Hellinger pleads guilty to processing gambling money; 2+2 wins trademark suit

hellinger-guilty-online-gambling-processingMagazine publisher Donald Hellinger pled guilty last week in US District Court for the Eastern District of Pennsylvania to processing $44m worth of payments on behalf of US-facing international online gambling operators. Hellinger – along with twin brother Ronald, Michael Weisberg, Randy Trost, Jami Pearlman and Michele Quigley – was indicted last year on charges of conspiracy, money laundering, operating an illegal gambling business and transmission of wagers and wagering information. All told, the charges carried a possible sentence of 91 years in jail and a fine of $4.25m.

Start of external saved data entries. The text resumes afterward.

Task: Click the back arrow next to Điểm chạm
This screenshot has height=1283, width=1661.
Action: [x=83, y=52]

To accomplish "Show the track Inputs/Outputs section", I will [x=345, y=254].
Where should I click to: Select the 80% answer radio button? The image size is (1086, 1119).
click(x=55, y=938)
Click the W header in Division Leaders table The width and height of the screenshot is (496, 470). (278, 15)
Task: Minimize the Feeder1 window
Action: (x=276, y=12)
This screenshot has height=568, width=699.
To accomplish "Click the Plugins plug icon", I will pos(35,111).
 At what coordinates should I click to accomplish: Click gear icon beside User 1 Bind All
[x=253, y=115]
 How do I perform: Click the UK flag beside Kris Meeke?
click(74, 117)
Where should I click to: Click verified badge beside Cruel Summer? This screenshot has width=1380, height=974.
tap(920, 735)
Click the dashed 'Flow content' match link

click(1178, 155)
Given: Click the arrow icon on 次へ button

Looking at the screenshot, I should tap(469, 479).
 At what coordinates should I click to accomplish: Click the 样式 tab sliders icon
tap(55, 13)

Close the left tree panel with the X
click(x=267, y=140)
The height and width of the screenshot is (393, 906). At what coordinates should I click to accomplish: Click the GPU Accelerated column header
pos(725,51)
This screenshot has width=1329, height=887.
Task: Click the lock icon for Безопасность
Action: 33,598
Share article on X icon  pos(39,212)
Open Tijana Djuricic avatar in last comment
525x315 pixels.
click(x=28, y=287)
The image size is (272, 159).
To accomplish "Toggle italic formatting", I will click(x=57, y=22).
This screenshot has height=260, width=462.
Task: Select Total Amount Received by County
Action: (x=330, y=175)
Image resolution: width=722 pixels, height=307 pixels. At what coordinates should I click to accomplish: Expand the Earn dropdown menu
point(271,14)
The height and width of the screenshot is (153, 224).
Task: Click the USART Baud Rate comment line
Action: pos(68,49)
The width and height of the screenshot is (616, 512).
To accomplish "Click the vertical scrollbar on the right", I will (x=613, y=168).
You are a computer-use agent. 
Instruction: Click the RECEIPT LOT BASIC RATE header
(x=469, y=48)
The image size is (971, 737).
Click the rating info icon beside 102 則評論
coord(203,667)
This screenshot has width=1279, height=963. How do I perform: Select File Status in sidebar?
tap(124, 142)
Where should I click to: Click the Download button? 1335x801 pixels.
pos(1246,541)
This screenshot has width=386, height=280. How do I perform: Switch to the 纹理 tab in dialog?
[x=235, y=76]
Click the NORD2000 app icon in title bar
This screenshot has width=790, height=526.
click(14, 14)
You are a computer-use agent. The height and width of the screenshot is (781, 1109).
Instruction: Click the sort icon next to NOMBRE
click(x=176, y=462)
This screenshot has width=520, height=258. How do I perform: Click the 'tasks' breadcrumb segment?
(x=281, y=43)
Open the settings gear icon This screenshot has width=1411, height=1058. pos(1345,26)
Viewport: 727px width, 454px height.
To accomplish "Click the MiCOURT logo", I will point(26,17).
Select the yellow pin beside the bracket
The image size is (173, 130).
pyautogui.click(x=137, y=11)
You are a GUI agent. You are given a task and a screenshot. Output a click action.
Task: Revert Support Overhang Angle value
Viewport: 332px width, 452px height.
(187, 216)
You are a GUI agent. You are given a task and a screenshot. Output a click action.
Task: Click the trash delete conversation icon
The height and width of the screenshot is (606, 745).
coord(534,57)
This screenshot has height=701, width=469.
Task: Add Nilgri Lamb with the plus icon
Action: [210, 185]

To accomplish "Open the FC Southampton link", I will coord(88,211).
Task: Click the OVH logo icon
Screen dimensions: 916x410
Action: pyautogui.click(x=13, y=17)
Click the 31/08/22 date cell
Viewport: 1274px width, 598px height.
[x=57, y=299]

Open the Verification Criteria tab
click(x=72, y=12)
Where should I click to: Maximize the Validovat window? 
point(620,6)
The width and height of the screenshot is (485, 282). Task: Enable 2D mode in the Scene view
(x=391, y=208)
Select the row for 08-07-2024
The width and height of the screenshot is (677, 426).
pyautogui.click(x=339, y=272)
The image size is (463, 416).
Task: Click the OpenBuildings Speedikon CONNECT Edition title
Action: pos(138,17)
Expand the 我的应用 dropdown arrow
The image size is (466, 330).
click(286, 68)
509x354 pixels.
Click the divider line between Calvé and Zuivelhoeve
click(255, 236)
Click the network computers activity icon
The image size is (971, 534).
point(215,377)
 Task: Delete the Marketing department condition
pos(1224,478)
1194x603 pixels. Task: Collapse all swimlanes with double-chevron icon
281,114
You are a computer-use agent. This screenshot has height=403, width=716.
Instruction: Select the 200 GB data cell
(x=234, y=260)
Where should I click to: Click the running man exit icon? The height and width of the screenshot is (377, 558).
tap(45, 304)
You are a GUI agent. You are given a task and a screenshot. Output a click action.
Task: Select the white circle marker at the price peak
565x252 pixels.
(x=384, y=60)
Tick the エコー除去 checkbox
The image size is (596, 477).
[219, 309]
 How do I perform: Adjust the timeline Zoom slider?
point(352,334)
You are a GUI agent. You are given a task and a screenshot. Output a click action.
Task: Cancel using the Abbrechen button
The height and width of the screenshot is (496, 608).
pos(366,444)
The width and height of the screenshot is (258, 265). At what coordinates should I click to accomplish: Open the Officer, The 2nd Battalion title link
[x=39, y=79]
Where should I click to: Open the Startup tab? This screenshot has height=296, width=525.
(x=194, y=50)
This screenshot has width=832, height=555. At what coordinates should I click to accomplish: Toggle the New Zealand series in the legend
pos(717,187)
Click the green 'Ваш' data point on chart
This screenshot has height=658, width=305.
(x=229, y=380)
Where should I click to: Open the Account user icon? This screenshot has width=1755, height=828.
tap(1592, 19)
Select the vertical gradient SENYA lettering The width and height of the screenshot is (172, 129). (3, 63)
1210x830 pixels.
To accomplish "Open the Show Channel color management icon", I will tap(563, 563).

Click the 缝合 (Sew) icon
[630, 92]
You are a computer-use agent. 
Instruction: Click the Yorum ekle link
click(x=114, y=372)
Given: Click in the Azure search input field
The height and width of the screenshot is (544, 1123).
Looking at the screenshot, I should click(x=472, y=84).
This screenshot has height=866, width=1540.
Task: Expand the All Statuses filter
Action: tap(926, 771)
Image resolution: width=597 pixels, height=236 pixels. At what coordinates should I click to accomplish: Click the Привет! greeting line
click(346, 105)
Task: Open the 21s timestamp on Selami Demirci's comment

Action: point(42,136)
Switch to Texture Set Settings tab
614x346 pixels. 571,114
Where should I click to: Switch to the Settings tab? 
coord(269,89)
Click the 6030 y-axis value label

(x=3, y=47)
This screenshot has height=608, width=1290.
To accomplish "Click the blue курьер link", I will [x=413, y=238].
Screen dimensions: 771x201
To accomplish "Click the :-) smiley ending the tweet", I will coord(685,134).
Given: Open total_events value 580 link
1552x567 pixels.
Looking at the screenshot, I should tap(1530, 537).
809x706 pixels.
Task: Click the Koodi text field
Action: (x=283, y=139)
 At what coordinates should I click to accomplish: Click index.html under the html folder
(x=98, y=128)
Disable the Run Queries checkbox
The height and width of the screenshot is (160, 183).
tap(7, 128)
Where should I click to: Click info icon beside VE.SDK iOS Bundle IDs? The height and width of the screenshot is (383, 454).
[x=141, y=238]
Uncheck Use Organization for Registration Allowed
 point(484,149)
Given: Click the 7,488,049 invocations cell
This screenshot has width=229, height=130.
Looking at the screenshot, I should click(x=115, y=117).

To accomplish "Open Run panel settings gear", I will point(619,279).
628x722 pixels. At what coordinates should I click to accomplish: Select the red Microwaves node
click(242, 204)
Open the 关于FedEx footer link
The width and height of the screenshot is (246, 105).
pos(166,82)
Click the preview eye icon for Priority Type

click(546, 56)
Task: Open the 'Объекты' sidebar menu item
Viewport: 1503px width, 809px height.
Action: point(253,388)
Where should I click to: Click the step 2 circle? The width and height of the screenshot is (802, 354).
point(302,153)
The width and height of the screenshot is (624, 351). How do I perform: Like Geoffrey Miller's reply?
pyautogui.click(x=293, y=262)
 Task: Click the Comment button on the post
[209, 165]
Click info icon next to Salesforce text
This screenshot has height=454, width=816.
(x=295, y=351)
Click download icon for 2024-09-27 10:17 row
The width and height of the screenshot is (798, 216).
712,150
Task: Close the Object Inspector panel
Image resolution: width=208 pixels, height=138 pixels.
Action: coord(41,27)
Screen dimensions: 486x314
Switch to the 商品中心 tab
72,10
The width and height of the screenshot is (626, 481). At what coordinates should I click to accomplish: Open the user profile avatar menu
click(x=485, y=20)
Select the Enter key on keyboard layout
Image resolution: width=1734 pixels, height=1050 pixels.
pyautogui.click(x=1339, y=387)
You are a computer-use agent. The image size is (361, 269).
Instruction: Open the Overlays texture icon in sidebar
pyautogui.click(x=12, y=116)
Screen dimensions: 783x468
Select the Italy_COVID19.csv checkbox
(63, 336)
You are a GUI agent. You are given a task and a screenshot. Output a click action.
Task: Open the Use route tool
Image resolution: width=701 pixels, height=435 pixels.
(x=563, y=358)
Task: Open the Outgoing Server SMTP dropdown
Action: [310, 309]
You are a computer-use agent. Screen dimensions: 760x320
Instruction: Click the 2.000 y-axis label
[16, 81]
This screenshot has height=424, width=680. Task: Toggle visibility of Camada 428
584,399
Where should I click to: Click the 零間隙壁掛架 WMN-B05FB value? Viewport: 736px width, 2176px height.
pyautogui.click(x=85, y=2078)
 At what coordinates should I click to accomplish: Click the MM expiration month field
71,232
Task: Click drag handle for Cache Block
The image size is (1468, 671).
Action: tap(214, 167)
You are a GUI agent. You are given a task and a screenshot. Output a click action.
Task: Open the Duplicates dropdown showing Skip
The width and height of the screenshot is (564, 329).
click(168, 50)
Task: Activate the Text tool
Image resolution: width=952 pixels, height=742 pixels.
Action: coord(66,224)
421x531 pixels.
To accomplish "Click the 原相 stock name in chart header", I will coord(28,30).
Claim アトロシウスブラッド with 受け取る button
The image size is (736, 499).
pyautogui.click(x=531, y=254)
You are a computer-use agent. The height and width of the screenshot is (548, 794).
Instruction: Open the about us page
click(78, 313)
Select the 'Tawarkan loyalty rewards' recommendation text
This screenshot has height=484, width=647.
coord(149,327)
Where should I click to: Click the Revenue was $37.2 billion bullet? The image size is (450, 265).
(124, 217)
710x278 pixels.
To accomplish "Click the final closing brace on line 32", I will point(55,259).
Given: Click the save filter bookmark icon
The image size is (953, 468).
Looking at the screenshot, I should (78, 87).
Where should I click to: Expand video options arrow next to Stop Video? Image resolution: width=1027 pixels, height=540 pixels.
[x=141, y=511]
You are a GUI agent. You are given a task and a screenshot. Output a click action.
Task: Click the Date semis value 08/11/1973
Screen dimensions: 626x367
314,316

Despite declaring a year ago that he would fight the charges, Hellinger struck a deal with prosecutors to plead guilty to operating an illegal money transmission business, for which he faces a maximum sentence of five years in jail and a $250k fine. Hellinger will be sentenced May 29.

The gambling funds were moved through Hellinger’s Payment Processing Centers LLC (PPC) between January 2005 and February 2006 on behalf of US-facing sites including Sportsbook.com and the now defunct Betonsports.com. The transactions were uncovered during an investigation into PPC’s involvement in a fraudulent telemarketing scheme that targeted senior citizens. In 2008, Wachovia Bank paid $178m to settle a class action suit over its role in facilitating PPC’s transactions.

Donald Hellinger runs magazine publisher Quadra Media, which counts Nylon and Inked among its titles. (Pearlman is CFO of Nylon.) In an email to Philly.com, Hellinger stated he “pleaded guilty to failing to register as a money service business because I was unable to get an answer from the only one capable of determining if the company needed to register.”

In other gambling/publishing news, Two Plus Two Publishing has triumphed in its trademark infringement suit against Russell ‘Dutch’ Boyd. The suit stemmed from Boyd’s 2004 purchase of the domain twoplustwopoker.com, which publisher Mason Malmuth claimed was too similar to his own twoplustwo.com, home of the popular online poker forums. Malmuth’s company filed suit against Boyd in 2009, prompting Boyd to file a counterclaim in 2010 for defamation, etc. Boyd’s suit was dismissed later that same year. On March 1, 2012, Two Plus Two Publishing was awarded $25k in statutory damages plus almost $34k in court costs. Now, good luck collecting…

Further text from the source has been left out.